━━━ Makale

02 Eylül 2024 05:15

İstanbul Barosu Başkan adayı Prof. Dr. İbrahim Kaboğlu: İstanbul Barosu anayasal yıkıma sessiz kalamaz

Anayasa Hukukçusu Prof. Dr. İbrahim Kaboğlu, iktidarın Anayasa Mahkemesinin Can Atalay kararı karşısındaki tutumunu Evrensel'e değerlendirdi.

Fotoğraf: Şerif Karataş/Evrensel

Paylaş

Şerif KARATAŞ 
İstanbul

Yeni adli yıl, 2 Eylül’de Yargıtay’da düzenlenecek törenle başlayacak. Gözlerin çevrili olduğu yargı yeni adli yılda çok konuşulacağa benziyor. Değişim için Avukatlar Grubunun yaptığı çağrının ardından Anayasa Hukukçusu Prof. Dr. İbrahim Kaboğlu, İstanbul Barosu başkanlığına aday olduğunu duyurdu. Kaboğlu ile, Türkiye’nin en büyük barosuna adaylığının yanı sıra tutuklu TİP Hatay Milletvekili Can Atalay’ın durumunu ve iktidarın her sıkıştığında ortaya attığı konulardan “yeni anayasa” söylemini de konuştuk. Atalay’ın tutukluluğunun anayasal bir sorun olduğuna vurgu yapan Kaboğlu, toplumun sahiplenmesi gerektiğine işaret etti. Adaylığını "İstanbul Barosu bu anayasal yıkım karşısında sessiz kalamaz. İstanbul Barosu hukuku, Anayasa’yı sahiplenebilmeli ve savunmalı" diye açıkladı.

16 Ağustos’taki olaylı oturumunda Anayasa Mahkemesinin (AYM) Can Atalay’ın milletvekilliğinin düşürülmesi kararının yok hükmünde olduğu yönündeki kararının okutulmadığı Meclis, aynı gündemle CHP çağrısıyla 10 Eylül’de olağanüstü toplantıya çağrılıyor. AKP-MHP cephesinden gelen itirazları geçerek soralım, önceki oturumda uygulanmayan AYM kararına 10 Eylül’de uyulacağına dair bir emare var mı?

━━━━━━
━━━ Gösterilen Bilgiler

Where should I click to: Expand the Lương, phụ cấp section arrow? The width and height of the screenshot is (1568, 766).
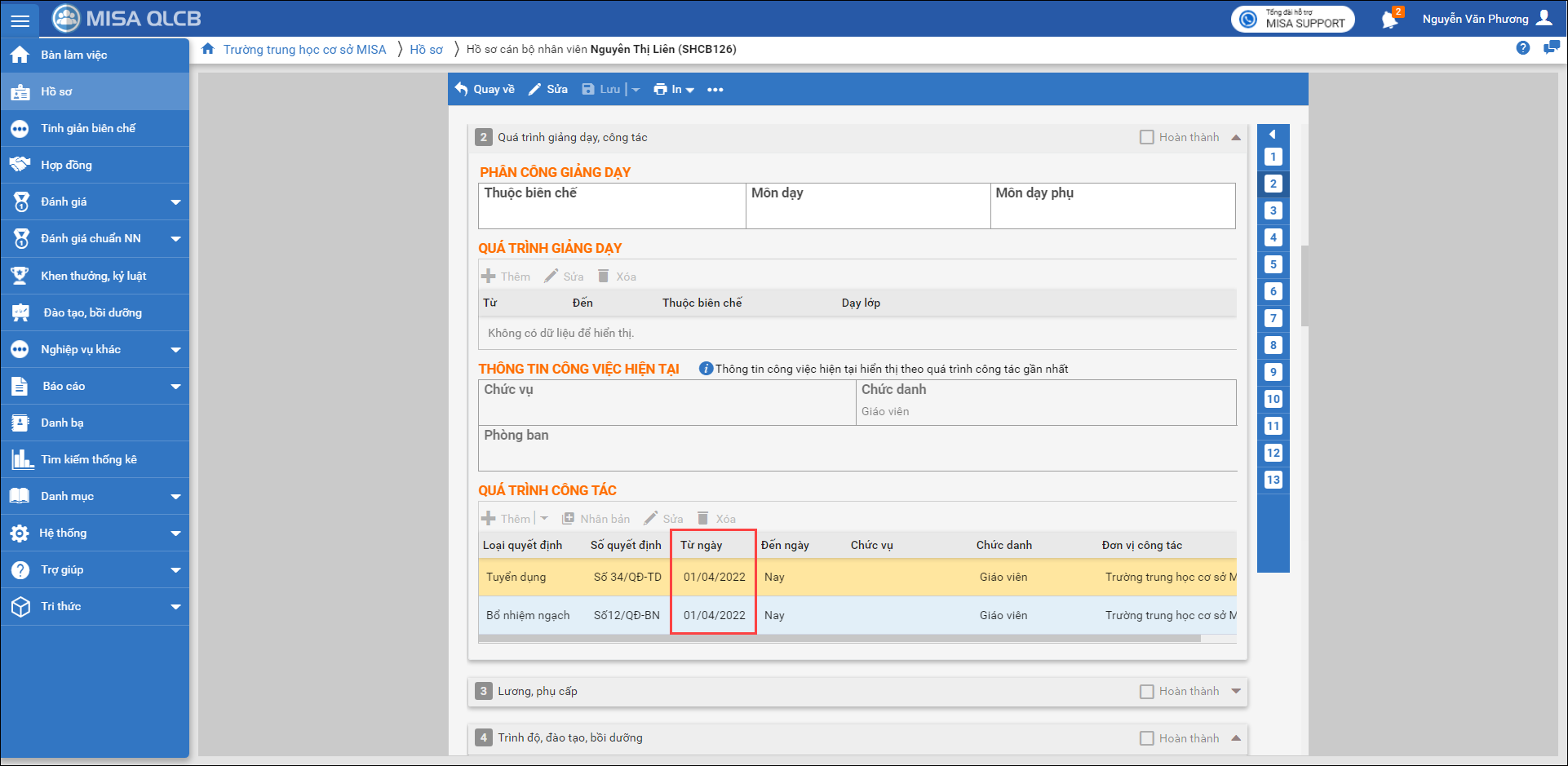click(1236, 692)
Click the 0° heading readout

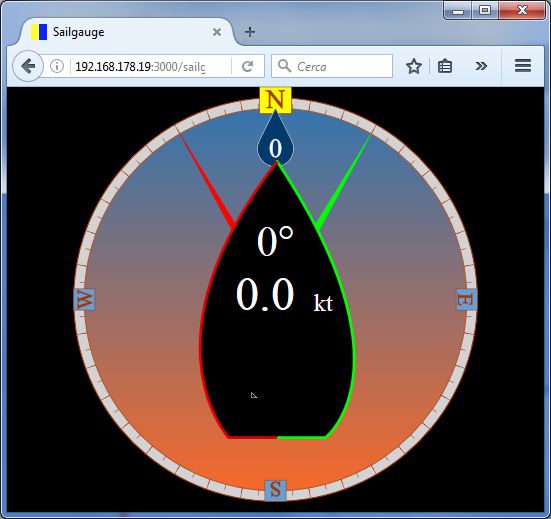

━━━━━━

Görev 1 → Makaleye göre yeni adli yıl hangi tarihte ve nerede yapılacak törenle başlayacak?
Görev 2 → Makalede adı geçen bütün siyasi partileri sıralayın.

Yanıt 1 → 2 Eylül'de Yargıtay'da düzenlenecek törenle başlayacak.

Yanıt 2 → TİP, CHP, AKP, MHP